Geocoding for Neatline – Part I

Recently I was asked if there was a way to import place names in connection with lat/lon points. Twitter’s character limitation does’t provide an adequate format to respond, and this technique can be quite useful outside of Neatline too, so I thought I would dive in a bit and explain a method to can get prepare place names for use in Omeka and beyond. This will be a two part series where I cover the basics of geocoding locations in a CSV file, then move to using these points with the NeatlineFeatures and Neatline plugins for Omeka.

Geocoding

Geocoding is a method of deriving geographic descriptions (a latitude/longitude point or series of points) from geographic data like an address (or portion of an address) or place name. The more granular the geographic data, the more accurate the location information. For example, Charlottesville, Virginia is far more accurate than Virginia, and the center point that a geocoder would return would use different points to represent this data. As you can see, the red marker is the center point for geocoding ‘Virginia,’ where the blue marker codes the center of ‘Charlottesville, Virginia.’
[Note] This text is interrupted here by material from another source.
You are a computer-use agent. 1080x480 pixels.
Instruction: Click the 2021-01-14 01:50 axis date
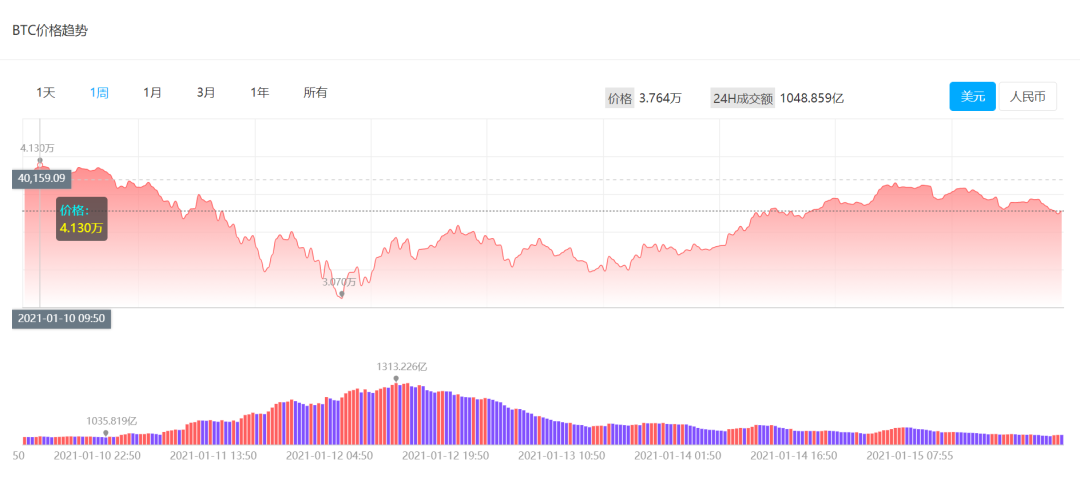(x=680, y=455)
There are some complexities, as data can be a bit ambiguous (e.g. W Jefferson St. vs Jefferson St.), but clever engineers have been working on issues like that and (generally) do a good job figuring out what is intended from partial address information. It is also worth noting that different services have different algorithms for calculating the result from a partial address (center of a county, city, state, country, etc.), so be sure to check your results to make sure they’re what you are expecing!

Web Services

With the growth of different mapping services over the last several years, getting access to geographic information has become pretty straight forward thanks to a lot of really smart engineers working on the problem of providing location-based information. Most likely you’ve consumed these services (even if you didn’t realize) and you’ve probably heard of some of the big companies that provide APIs to their Geocoding services like Google, Yahoo!, and Microsoft. These are great resources, and provide well documented access to their data, but do place some restrictions on the use of the data retrieved from their system. Generally these restrictions are on the commercial re-use of the information, but do read and understand the Terms of Service to make sure your intended use is in compliance with the Terms of Service for the geocoding service you use for your project.

While these companies provide access to their information, I did want to take a moment to highlight some other services that are not backed by large corporate entities. Geocoder.us is a service that has good coverage if you’re data is in the US (Geocoder.ca provides a service for Canadian addresses) and allows up to 50,000 requests per day. USC’s GIS Research Laboratory provides a service for up to 2,500 addresses per day, with very few restrictions on its use. The last one I’ll mention (and there are many more of these services), Geonames.org has world-wide coverage, with more than 8 million place names. This service is particularly useful for things you don’t have a street address for (e.g. Eiffel Tower).

First Steps

I’ll start out by saying it’s not necessary for you to do any coding whatsoever to do geocoding. However, this is a good programming exercise, allowing you to work with a number of technologies. If you have no interest in writing custom code for this, you can check out Google’s Fusion Tables to do something similar to what I will explain here.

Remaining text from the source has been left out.